Time: 117 Minutes
Age Rating: Violence, cruelty & content that may disturb
Ewan McGregor as Sebastian J. Cricket
David Bradley as Master Geppetto
Gregory Mann as Pinocchio
Burn Gorman as the Priest
Ron Perlman as the Podestà
John Turturro as the Dottore
Finn Wolfhard as Candlewick
Tim Blake Nelson as the Black Rabbits
Christoph Waltz as Count Volpe
Tilda Swinton as The Wood Sprite and Death
Director: Guillermo del Toro, Mark Gustafson
A father’s wish magically brings a wooden boy to life in Italy, giving him a chance to care for the child. However, the two of them have to struggle to find a place for themselves as Italy becomes embroiled in fascism.
For a bizarre reason, there were 3 Pinocchio movies released in 2022. One was called Pinocchio: A True Story which quickly became a laughing stock after the first trailer was released, and then there’s the live action remake from Robert Zemeckis which wasn’t received that favourably either. However, there was a third Pinocchio adaptation helmed by Guillermo del Toro, which was a stop motion animated film. While I didn’t watch the first two Pinocchio adaptations, I’m pretty confident that this is the best of those films from this year.
This movie tells its captivating story well, there is so much love and passion on display here. There is a good tonal balance between being sweet and uplifting as well as being darker and emotional. The core of the store is childlike, and has the sense of wonder that’s in del Toro’s other movies. However, the story is surprisingly complex, heavy and unafraid to get dark, which you can quickly pick up on when you learn that the story is set in fascist Italy under the rule of Mussolini. This is another movie Del Toro movie which has his signature exploration of socio-political themes including grief, religion, war and morality, and they are well handled.
There is a large voice cast assembled for Pinocchio, and the voice acting really is strong. Gregory Mann excellently embodies the character of Pinocchio excellently.

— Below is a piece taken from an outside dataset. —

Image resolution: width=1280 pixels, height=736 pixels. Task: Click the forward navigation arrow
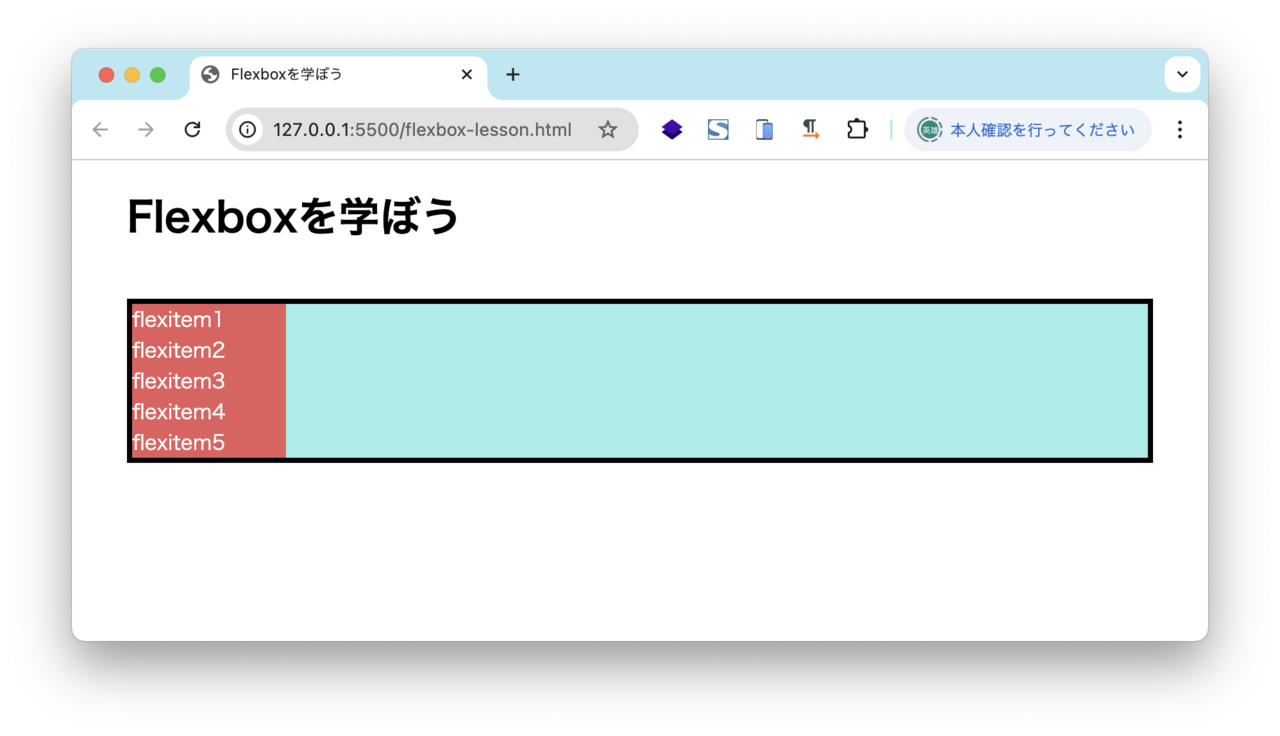[x=146, y=129]
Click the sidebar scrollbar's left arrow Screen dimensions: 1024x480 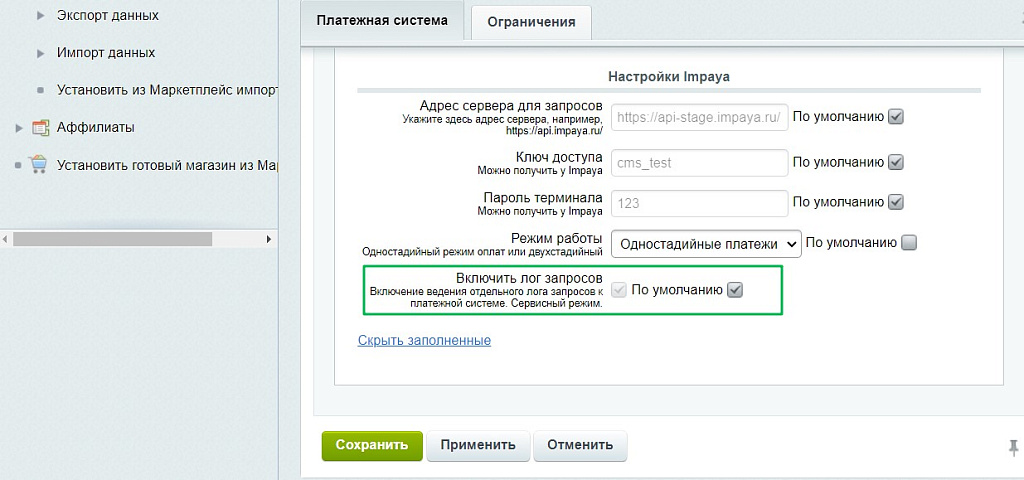5,239
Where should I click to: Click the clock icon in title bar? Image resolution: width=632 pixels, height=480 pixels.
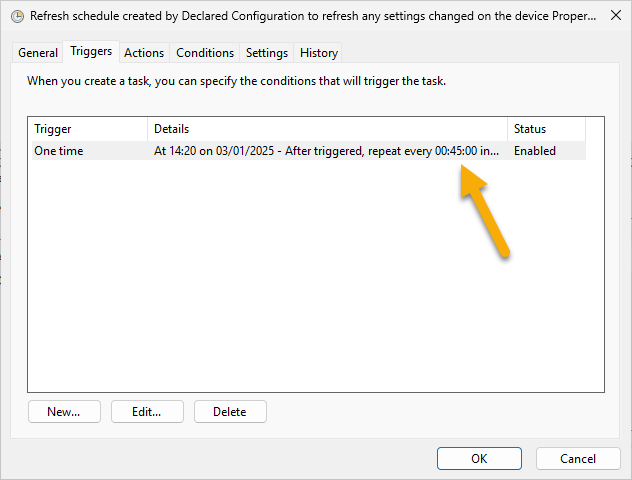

However the standout for me was David Bradley, who brought so much pain and emotion to Gepetto. Other standouts include Ewan McGregor, Christoph Waltz, Cate Blanchett and Tilda Swinton, while the rest of the cast including Ron Perlman, Finn Wolfhard, Tim Blake Nelson, Burn Gorman and John Turturro also deliver in their roles.
Guillermo del Toro and Mark Gustafson directed this, and their work is truly fantastic. The stop motion animation is gorgeous and stellar, everything looks like a work of art, and the movements are flawless. The creature and character designs are great, and the set pieces, backgrounds and production design are wonderful with so much detail. The score by Alexandre Desplat is good and fits the movie well. The songs and the singing sequences are decent and fit well into the movie, but honestly aren’t that memorable.
Guillermo del Toro’s Pinocchio is a mature, charming, magical and wonderfully crafted film, with stellar voice performances, and fantastically stunning stop motion animation. Even if you are familiar with the classic Pinocchio story, I highly recommend checking this one out. Strong contender for the best animated film of this year.